Is Inmon's Data Warehouse Definition Still Accurate?

Originally published May 10, 2012

 “A data warehouse is a subject-oriented, integrated, time-variant, nonvolatile collection of data in support of management’s decision-making process.” Bill Inmon (1992)

The following analysis may appear to be too detailed. This is, however, necessary for establishing an accurate, objective and professional orientation of the data warehousing industry for the future. For this purpose, I will break down Inmon’s definition.

“A data warehouse is a … collection of data …” Is this statement template accurate? If yes, what do you think about other applications of this template, such as “a house is a collection of people,” or “a refrigerator is a collection of meat and vegetables”? If you say, “Yesterday, I bought a refrigerator,” do you mean that you bought a collection of chilled meat and vegetables? I don’t think so. But if you say, for example, “a house is a collection of laid bricks,” it would make much more sense. Anyway, a container cannot equal the collection of its contents. Mathematically, a set does not equal the elements contained in the set even if the set consists of only one element.

As a matter of fact, a house, as well as a refrigerator, is a mechanism or, more concretely, an infrastructure, that contains some elements and provides certain functionalities to the elements it contains for certain purposes.

Consider the all-purpose phrase “… in support of management’s decision-making process” in a bank or retail chain. Bank tellers and call center personnel use data warehouses today for supporting decision making but they are not considered management. Since an infrastructure for supporting decision making can have many components, the phrase “decision making” alone does not tell us very much about the concrete components involved. If we would say “… in support of money-making”, it would sound much better and more attractive from a marketing perspective. We need to use words that are more concrete and restrictive for describing our purposes. In my opinion, “querying”, “reporting” and “analysis” are better choices, and “analysis” is the best of all: Without analysis, the querying and reporting do not make much sense and without analysis, no good decision can be expected. It is analysis that challenges our brains and good analysis enables a good decision. Thus, analysis is the key activity component in support of decision making, and the data involved should be so prepared that the analysis can be carried out easily and smoothly.
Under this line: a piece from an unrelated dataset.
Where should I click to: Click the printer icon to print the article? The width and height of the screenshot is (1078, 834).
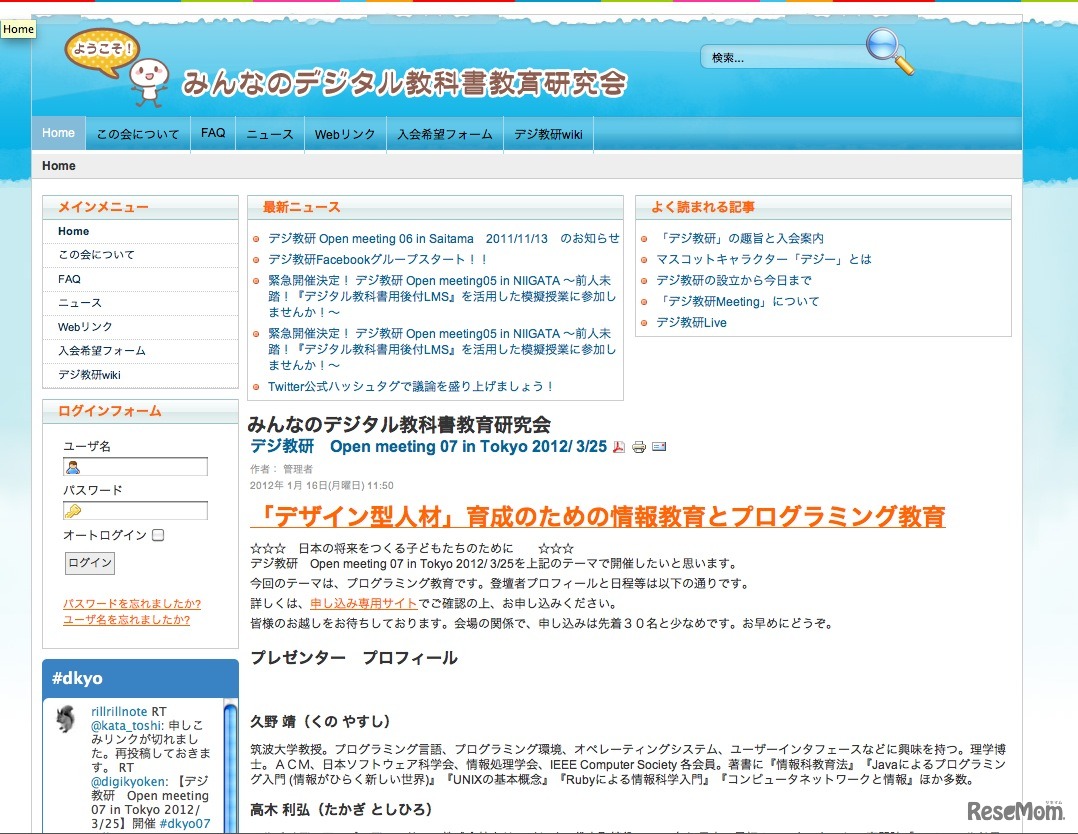point(639,446)
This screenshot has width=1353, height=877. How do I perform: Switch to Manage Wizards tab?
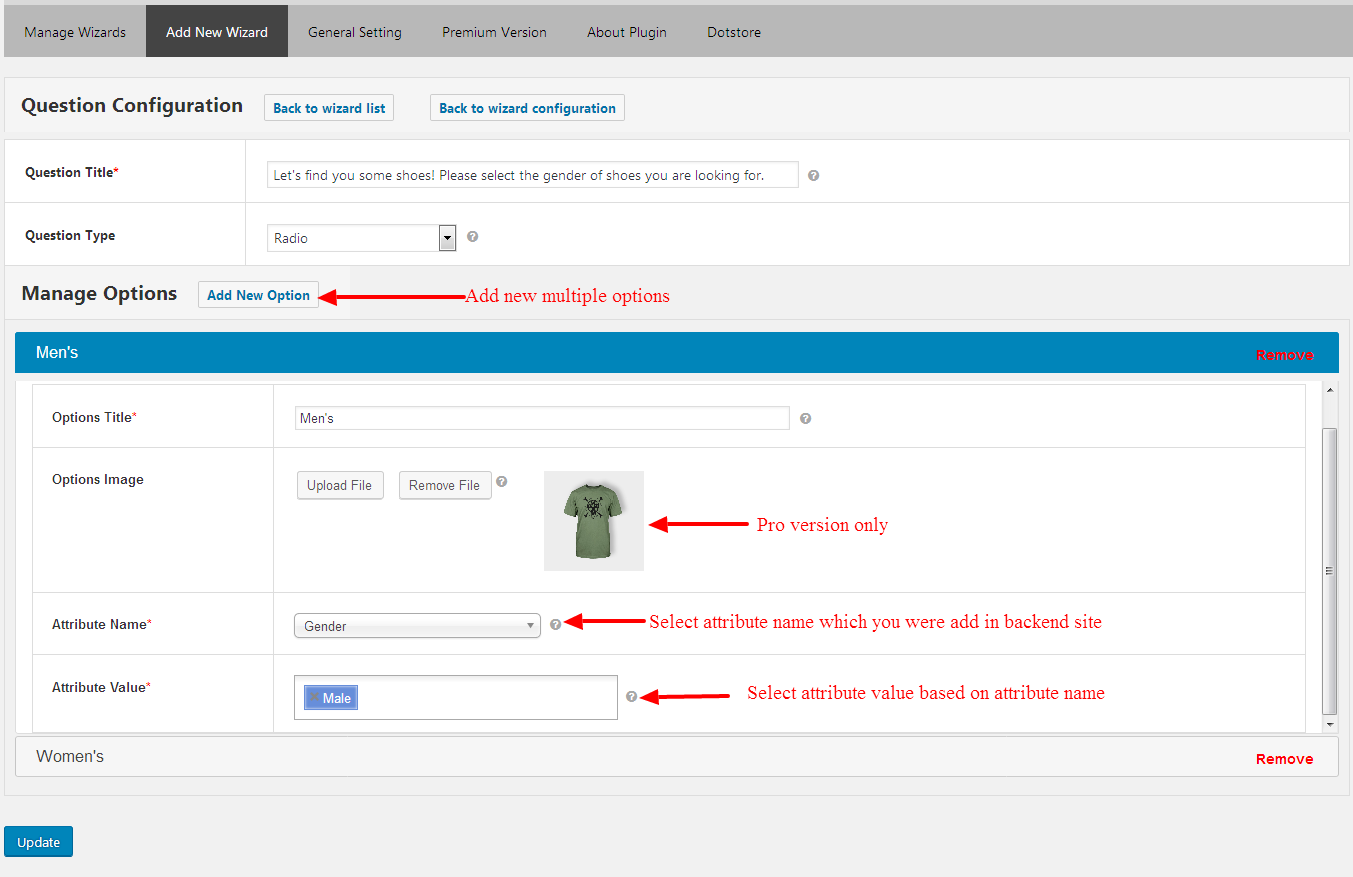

Now, let us consider the four characteristic adjectives, i.e., “subject-oriented,” “integrated,” “time-variant” and “nonvolatile.” 

  • Subject-oriented: What does “subject” mean here? Customers, products and services? Revenues, incomes and cash flows? What is the opposite of the term “subject” here? Is it “process” or “transaction?” Is this feature special, unique, a must-criterion for data warehouses? Are there any other data systems within the organization that are subject-oriented too? (I think yes, quite a lot.) Does this mean an approach, a technics, a special architecture, or a recommendation for the organization of the data stored in the data warehouse for making analysis more effective? If this is the case, such a characteristic word should not be used for a general definition. Of cause, we could define something like “subject-oriented data warehouse.” But what is the opposite? “Process-oriented data warehouse?”

  • Integrated: This is the best and most unambiguously understood and realized characteristic of data warehouses. Almost every definition reviewed in my last article contains some characteristic words implied more or less by this one. Examples are “collected,” “centralized” “non-original,” “uploaded,” “specifically structured,” and “in a consistent format.” As a matter of fact, this feature is a must for any true data warehouse system. In other words, if a system cannot integrate data from different sources by transforming it into consistent forms and semantics, the system does not deserve the title of “data warehouse.” Moreover and from the perspective of the enterprise IT infrastructure, the (enterprise) data warehouse is the only component within the organization that provides the functionality of integrating data, and so supplies an integrated and performant / effective view of the enterprise data for the purpose of analysis. This is comparable to the refrigerator, the only infrastructure in the household that provides the functionality of cooling meat and vegetables. If you have multiple (departmental) data warehouses in your organization, the so-called independent data marts, you have multiple such data integrators as your IT infrastructure for each of your “departments.”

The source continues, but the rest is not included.